* _Material provided_:
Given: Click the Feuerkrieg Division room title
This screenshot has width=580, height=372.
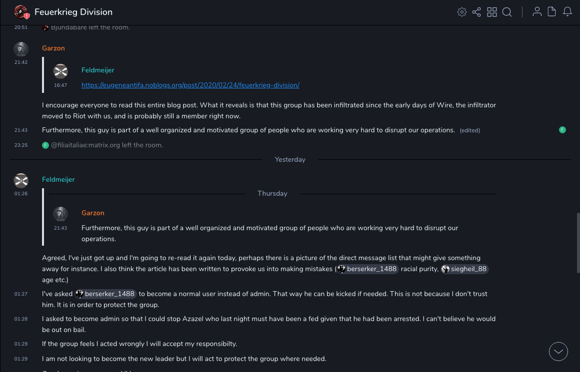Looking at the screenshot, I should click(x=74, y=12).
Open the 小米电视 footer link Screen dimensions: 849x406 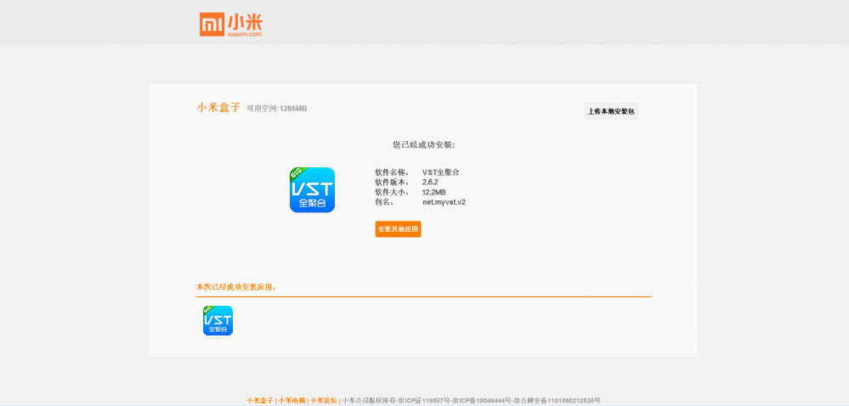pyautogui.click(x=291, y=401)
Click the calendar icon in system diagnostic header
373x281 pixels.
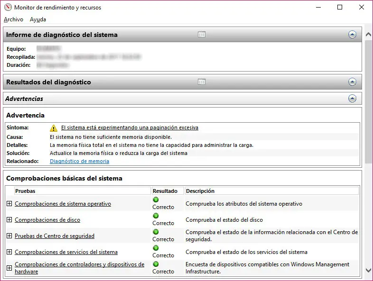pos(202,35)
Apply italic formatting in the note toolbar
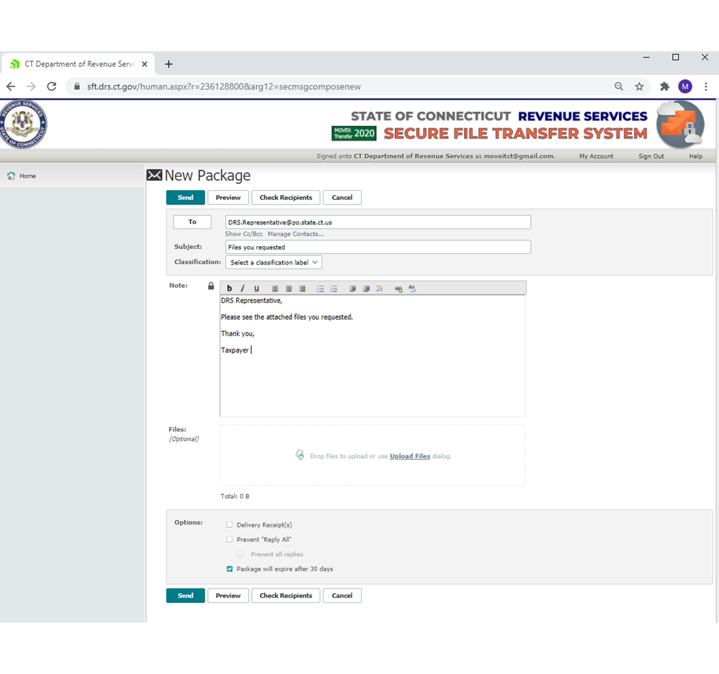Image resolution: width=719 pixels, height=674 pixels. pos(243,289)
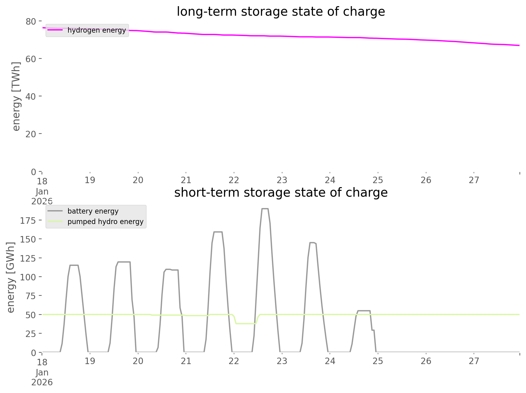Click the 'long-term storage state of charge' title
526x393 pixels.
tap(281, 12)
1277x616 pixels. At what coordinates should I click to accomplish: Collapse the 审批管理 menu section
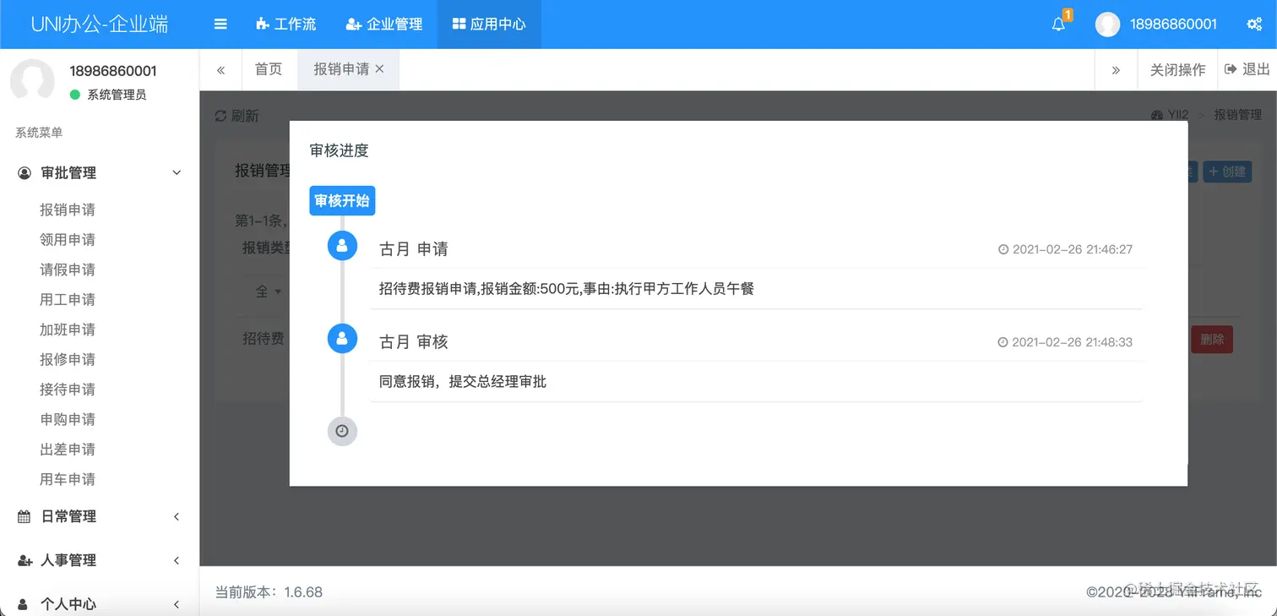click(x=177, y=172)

* * *

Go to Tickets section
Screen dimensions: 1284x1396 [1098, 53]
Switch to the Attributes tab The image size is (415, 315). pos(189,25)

* _What you should do_: Where the listing above reaches the line that contains "Go to Tickets section", start retyping, and finish with the line that contains "Switch to the"; reproduce those lines exactly and no others.

* _Written answer_:
Go to Tickets section
Screen dimensions: 1284x1396 [1098, 53]
Switch to the Attributes tab The image size is (415, 315). pos(189,25)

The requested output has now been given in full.